Hepatitis C discovery wins Nobel Prize for Medicine
Copenhagen, Oct 5 (efe-epa).- Three scientists who discovered the Hepatitis C virus have been awarded the Nobel Prize in Physiology or Medicine.
Researchers Harvey Alter and Charles Rice, from the United States, and their British colleague Michael Houghton were honored with this year’s accolade.
The Karolinska Institute in Stockholm praised them for their “decisive contribution to the fight against blood-borne hepatitis, a major global health problem that causes cirrhosis and liver cancer in people around the world”.
It was the first round of prizes in the 2020 Nobel Prize, with physics, chemistry, literature, peace and economy due to be announced in the coming days.
The trio’s research was described as “landmark achievement in the ongoing battle against viral diseases” by the prize committee.
“Thanks to their discovery, highly sensitive blood tests for the virus are now available and these have essentially eliminated post-transfusion hepatitis in many parts of the world, greatly improving global health,” it added in a statement.

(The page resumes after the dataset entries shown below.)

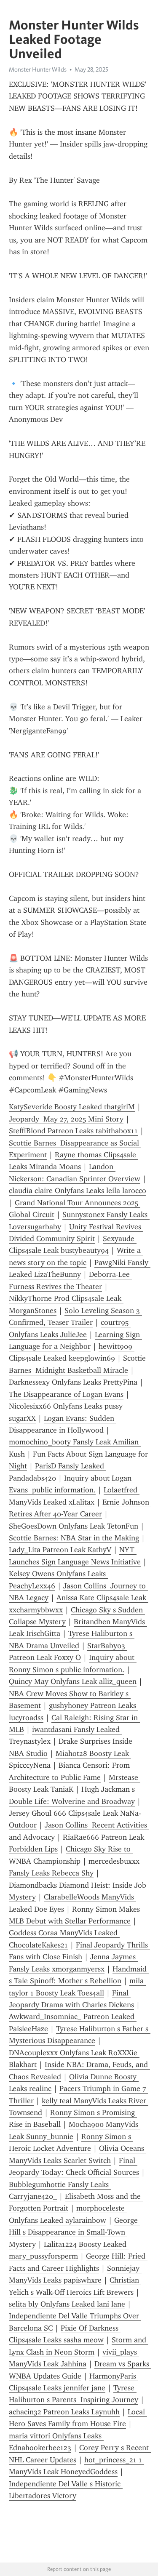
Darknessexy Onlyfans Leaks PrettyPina (73, 1382)
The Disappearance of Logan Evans (66, 1394)
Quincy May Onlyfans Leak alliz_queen (73, 1681)
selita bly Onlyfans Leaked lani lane (67, 2304)
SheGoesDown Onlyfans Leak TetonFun (73, 1526)
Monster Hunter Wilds (38, 69)
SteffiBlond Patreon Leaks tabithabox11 (73, 1130)
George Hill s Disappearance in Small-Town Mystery (74, 2232)
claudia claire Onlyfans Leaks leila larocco (77, 1190)
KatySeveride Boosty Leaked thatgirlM (72, 1106)
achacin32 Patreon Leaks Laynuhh (64, 2411)
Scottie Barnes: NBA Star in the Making (74, 1537)
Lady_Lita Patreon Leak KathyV (60, 1549)
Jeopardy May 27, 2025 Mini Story (66, 1119)
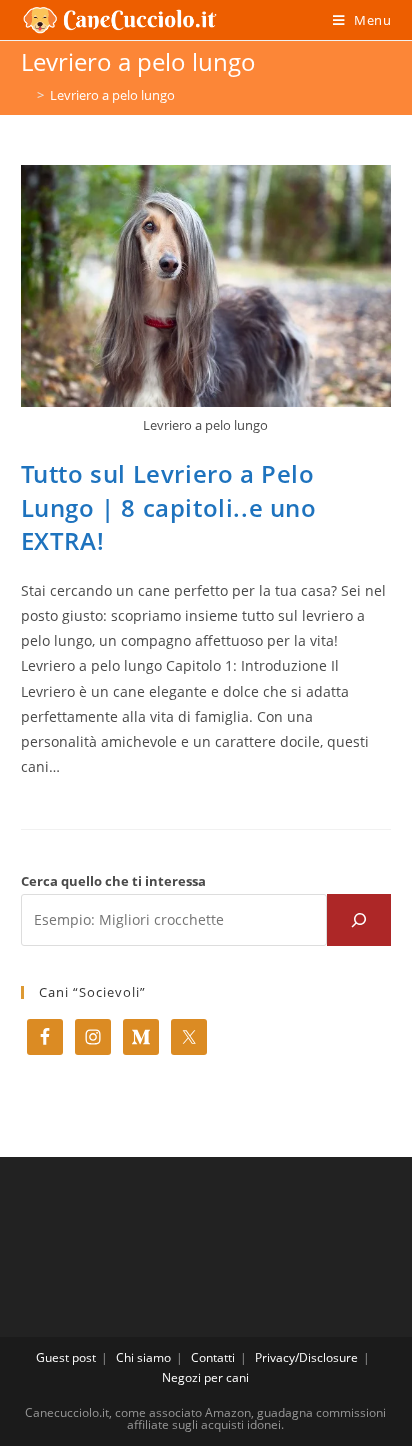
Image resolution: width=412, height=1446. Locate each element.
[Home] (26, 95)
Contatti (213, 1357)
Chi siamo (143, 1357)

Alter spent several years at Georgetown University before he returned to the National Institutes of Health in 1969 to join the department of transfusion medicine, where he was head of clinical studies and associate director of research.
He was a co-discoverer of an Australian antigen, key to detecting the Hepatitis B virus, and later led a project at the NIH clinical center that created a repository of blood samples used to discover causes and reduce the risk of transfusion-associated hepatitis.
Alter, who in 2002 was appointed to the National Academy of Sciences and the US Institute of Medicine, was a principal investigator in studies to identify Hepatitis C and continues to study the risk of infection from blood transfusions.
He was studying hepatitis in patients who had received blood transfusions during the 1970s, by which time only Hepatitis A and B had been identified.